» OBJECTIF: Résumez en deux phrases le texte sur la séquence des araignées.

On l’a vraiment conçue comme une séquence pivot, c’est un chapitre important du récit qui nous fait basculer véritablement vers quelque chose de plus horrifique. Pour moi elle est aussi la synthèse de ce qu’est le film : elle est flippante mais aussi un peu drôle, elle est ludique et en même temps chaotique, elle déploie des codes d’un truc un peu réaliste et quotidien et en même temps c’est l’un des moments où l’on pousse le plus (dans le début du film) les effets sonores et la musique… Tout est concentré dedans. Déjà dès l’écriture, avec Florent, on voulait condenser dans la scène à peu près toutes les peurs lambda des arachnophobes : les araignées dans les conduits, sous le meuble et qu’on ne voit pas, dans les vêtements, qui sortent de la douche, tu écrases la maman mais ça fait sortir des milliers de bébés… Après, même si c’était une séquence, comme toutes les autres, très préparées en amont, avec chaque plan storyboardé scrupuleusement et tout, c’est l’araignée qui encore une fois nous a offert bien plus de choses qu’on ne le pensait. Typiquement sur une séquence comme ça, on tourne d’abord les plans de l’araignée, puis ensuite, on adapte les plans avec les acteurs pour qu’ils puissent réagir exactement à ce que l’animal nous a donné. C’est ce qu’on a donc fait avec Finnegan (Oldfield), en lui demandant de jouer ses réactions. Mais j’avais besoin aussi d’un plan qui le réunisse lui et l’araignée dans le même plan. J’ai eu cette idée qu’il se saisisse d’un verre pour la capturer mais que l’on se rende compte de la vraie taille de l’araignée en comparaison avec le verre. Cette notion d’échelle était importante. A ce stade, elle est subtile, parce que les araignées ne sont pas aussi énormes qu’à la fin, mais c’est la première fois où le spectateur se dit « D’accord, super, elles grossissent… ». Je demande à Finn’ si ça va le faire pour lui, il me dit que oui, mais je comprend très vite qu’en fait pas trop ! (rires). Grâce à cette peur qu’il essayait de contenir, on a obtenu des réactions super ambigües et très drôles ! Ça fait partie je pense du ressenti dont tu parles, parce que ça parle à tout le monde, ce mec qui veut faire le bonhomme mais sursaute dès que l’araignée bouge une patte.

» SEGMENT DE DONNÉES:
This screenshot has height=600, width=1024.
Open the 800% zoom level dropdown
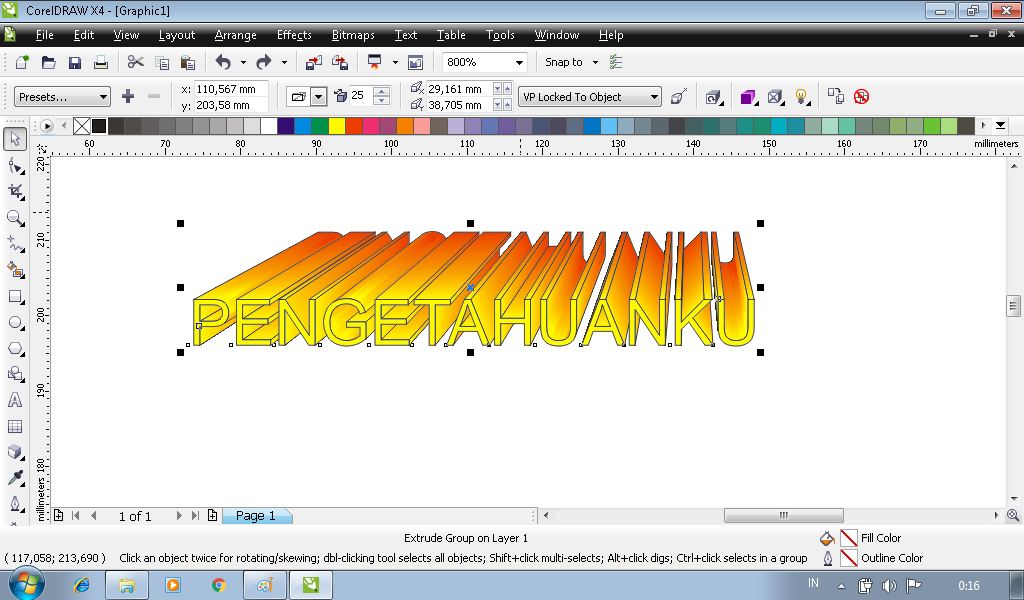click(x=520, y=61)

» RÉPONSE: Conçue comme une séquence pivot qui fait basculer le récit vers l'horreur, cette scène condense ce qu'est le film et réunit, dès l'écriture, les peurs courantes des arachnophobes. Les plans de l'araignée ont été tournés d'abord, puis ceux avec Finnegan Oldfield ont été adaptés ; sa peur contenue, dans un plan où il tente de capturer l'araignée avec un verre pour montrer qu'elles grossissent, a donné des réactions ambiguës et très drôles.